NEGATIVE INTEREST: THE DARK SIDE OF THE MOON-EY?
The ECB recently announced that it may consider an interest rate reduction on bank deposits to the point where the interest rate becomes negative. Currently, this rate, applicable to deposits from private banks to the ECB, is at 0%. A negative interest rate would imply making private banks pay to invest their funds with the ECB. It is as if the ECB gives such protection to deposits that it is necessary to pay for this guarantee over and above interest accrued by cash. The ECB is therefore indirectly pushing banks into loaning their surplus funds to states or private borrowers. This stance sends the message to the markets that the cohesion of the euro and the intervention of the Central Bank will not be impeded by symbolical thresholds.
Negative interest rates are not financial witchcraft. Obviously, it is worrying to think that the ECB will penalise deposits from private banks whilst at the same time it issues bank notes that are also recorded as its liabilities and which retain their face value. This is the flip-side, or rather the hidden side, of money. In addition, negative interest rates are only a temporary situation because interest is the “price of time” applied to money; such being the case, negative time does not exist.

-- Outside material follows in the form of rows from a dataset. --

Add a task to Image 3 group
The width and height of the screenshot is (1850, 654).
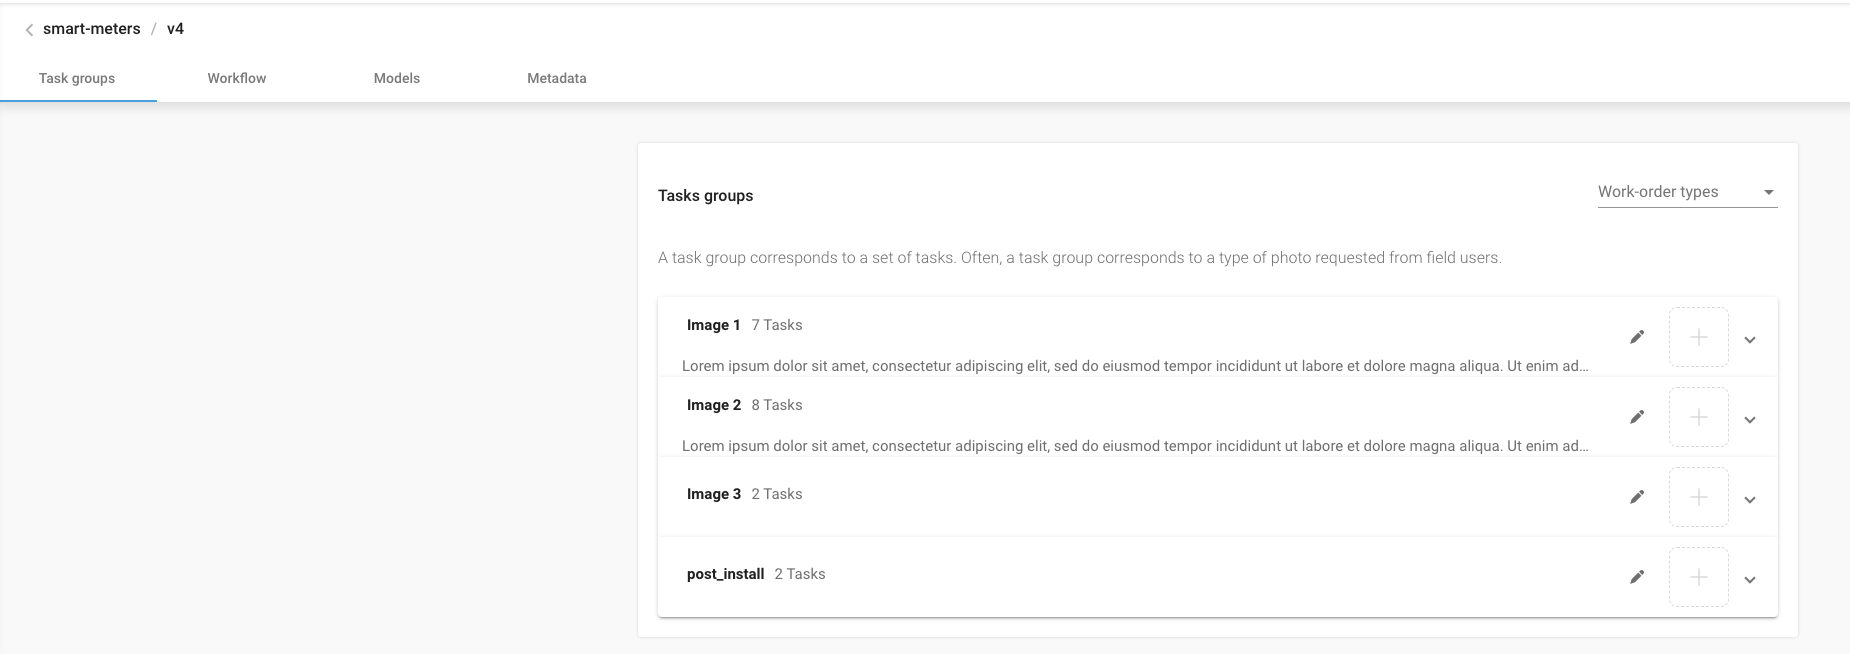click(x=1698, y=497)
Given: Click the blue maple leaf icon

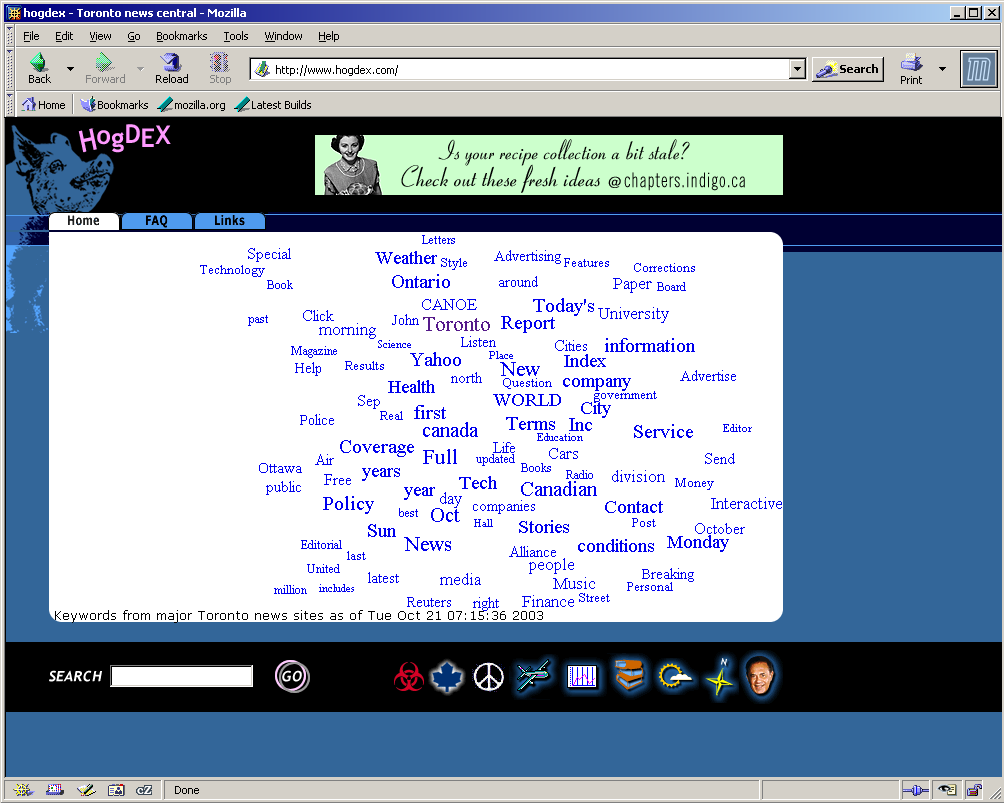Looking at the screenshot, I should coord(446,678).
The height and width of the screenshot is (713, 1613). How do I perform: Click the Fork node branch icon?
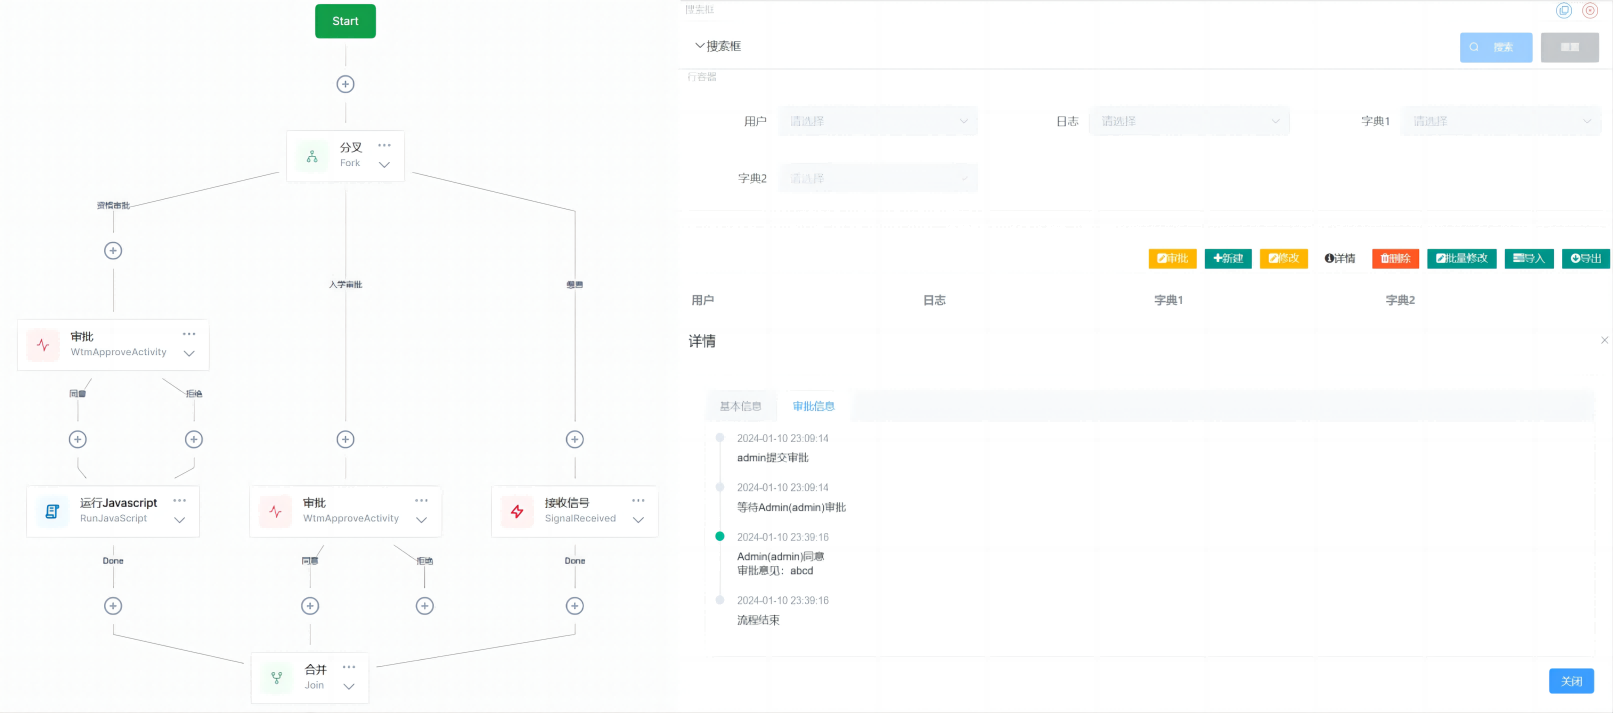312,156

However, some European countries (Denmark, Switzerland and Sweden) have already used this technique. Some states in the Eurozone have even made short-term borrowings under negative conditions during the sovereign problems of the very recent years. Moreover, we have already entered into the realm of negative interest rates, because the effective interest rates, i.e. after deduction of forecasted inflation, are negative. There is, however, a difference: negative effective interest rates do not tap into capital (€ 1,000 remains € 1,000, even if the interest rate is insufficient to cover inflation) whereas negative nominal interest rates alter capital (a deposit of € 1,000 becomes € 990, including interest).
Why is the ECB contemplating negative interest rates?

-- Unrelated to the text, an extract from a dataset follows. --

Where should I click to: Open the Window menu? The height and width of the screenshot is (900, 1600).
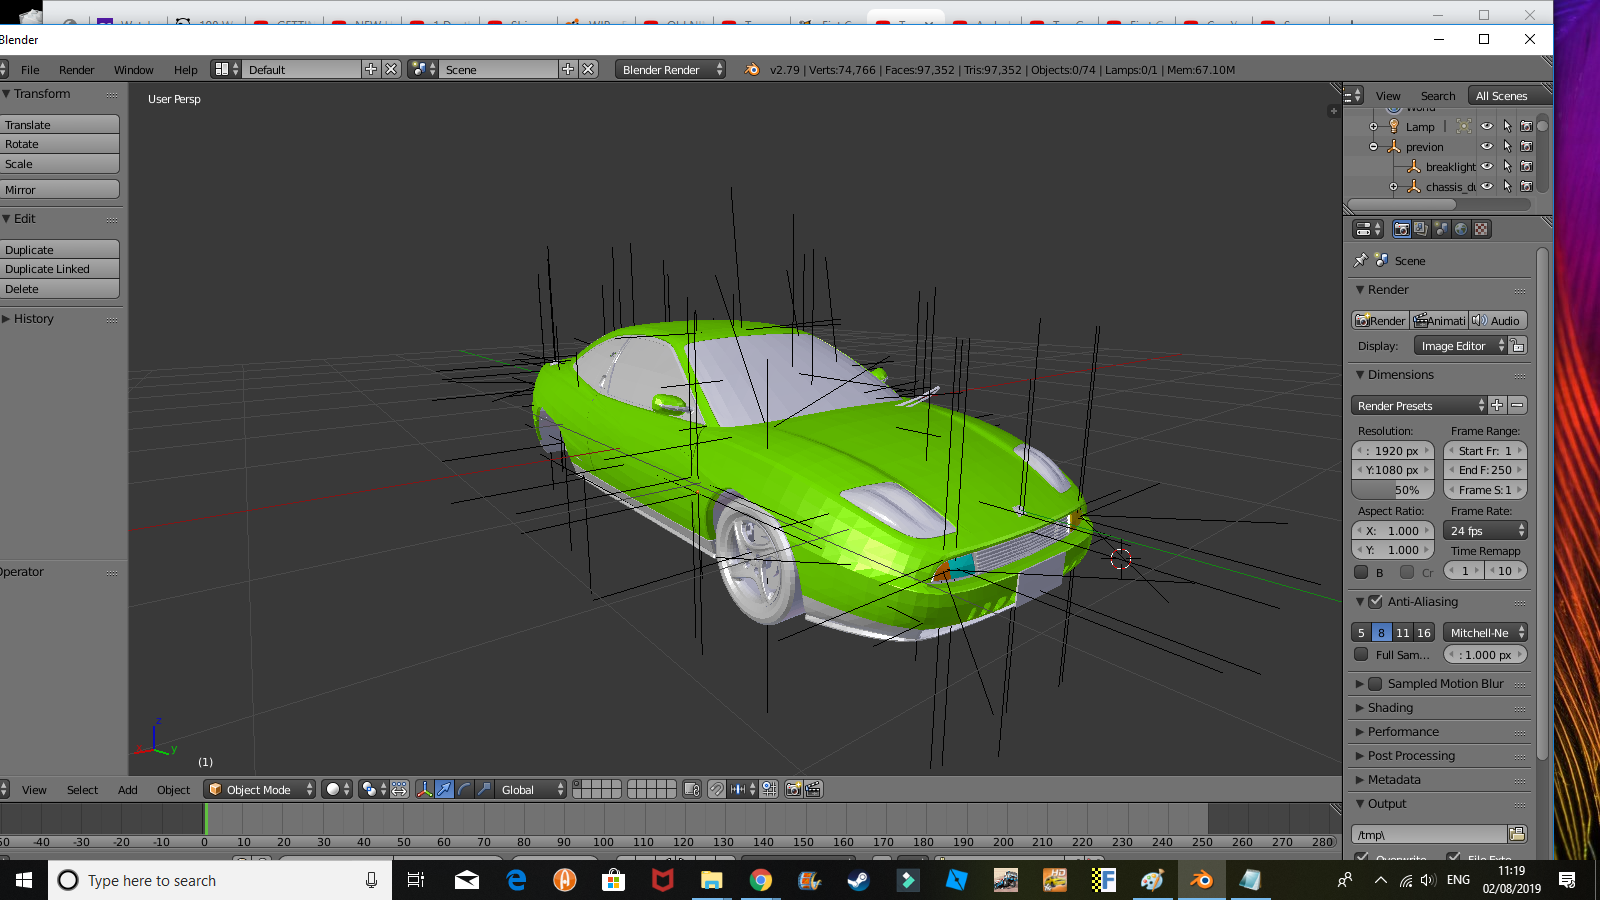click(133, 70)

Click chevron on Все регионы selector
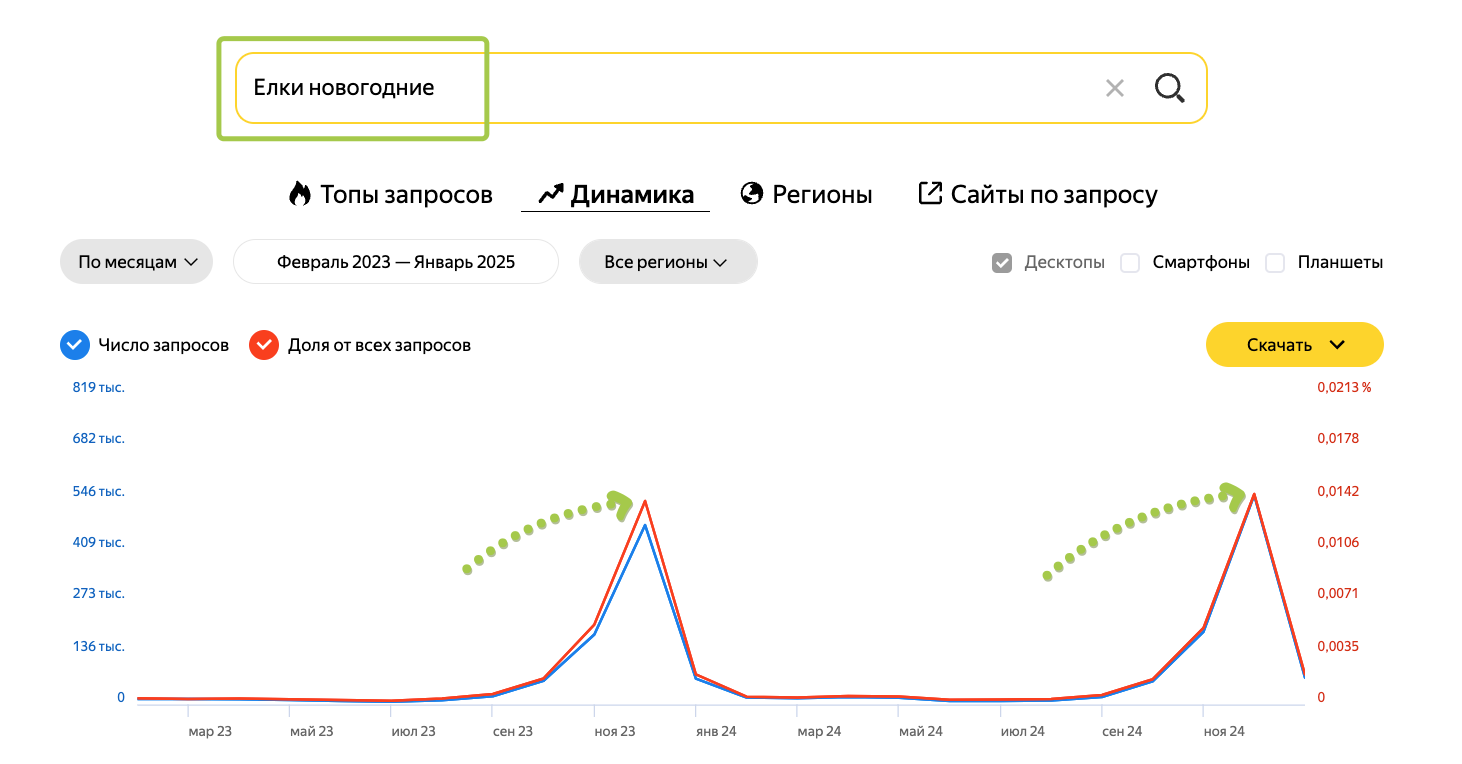click(x=718, y=263)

This situation stems from financial repression, a recession and the fight to reduce indebtedness. Financial repression is a context characterised by rates that are maintained at an artificially low level in order to lighten the load of public debt. The recession also exercises pressure on interest rates: since the needs for investment are exceptionally low, the amount of borrowed money decreases and its price devaluates, i.e. the interest rate decreases. If they were transposed to the economy as a whole, negative interest rates would be aimed at stimulating borrowing and consumption, as well as at discouraging saving since a deposit of funds would be penalised. The ECB probably also wants to ensure that the credit lines granted to private banks do not show up, in the form of deposits, on its own balance sheet.
The economy is therefore stagnant and the monetary circuits are jammed. It is entangled in a "liquidity trap" that characterises the periods during which consumption and investment are indifferent to the supply of money and miniscule interest rates.
This situation can also be disadvantageous: states’ indebtedness is reinforced by low or even negative rates. Such rates do not require discipline from states which can consolidate their debt at reduced cost. They also incite investors to take additional risks whilst contributing to the creation of asset price bubbles.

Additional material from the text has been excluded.